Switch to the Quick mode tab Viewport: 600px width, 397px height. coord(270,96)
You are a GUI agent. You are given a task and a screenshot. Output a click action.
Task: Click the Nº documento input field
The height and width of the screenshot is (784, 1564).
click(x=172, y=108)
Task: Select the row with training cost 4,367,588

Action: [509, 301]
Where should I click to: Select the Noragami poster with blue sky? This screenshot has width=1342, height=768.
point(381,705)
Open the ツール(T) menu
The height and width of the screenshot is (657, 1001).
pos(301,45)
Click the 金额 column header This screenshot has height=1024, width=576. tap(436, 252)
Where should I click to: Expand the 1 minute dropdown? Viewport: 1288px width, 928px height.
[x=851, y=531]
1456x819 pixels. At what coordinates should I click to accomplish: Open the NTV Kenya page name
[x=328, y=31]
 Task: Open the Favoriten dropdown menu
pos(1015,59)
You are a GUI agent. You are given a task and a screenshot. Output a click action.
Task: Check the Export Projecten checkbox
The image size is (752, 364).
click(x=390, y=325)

----

What is asked
Copy the entries from the very first one down through the line containing "Click the 金额", substituting "Choose" for each "Select" and leaving everything else unchanged.

Task solution
Switch to the Quick mode tab Viewport: 600px width, 397px height. coord(270,96)
You are a GUI agent. You are given a task and a screenshot. Output a click action.
Task: Click the Nº documento input field
The height and width of the screenshot is (784, 1564).
click(x=172, y=108)
Task: Choose the row with training cost 4,367,588

Action: [509, 301]
Where should I click to: Choose the Noragami poster with blue sky? This screenshot has width=1342, height=768.
point(381,705)
Open the ツール(T) menu
The height and width of the screenshot is (657, 1001).
pos(301,45)
Click the 金额 column header This screenshot has height=1024, width=576. tap(436, 252)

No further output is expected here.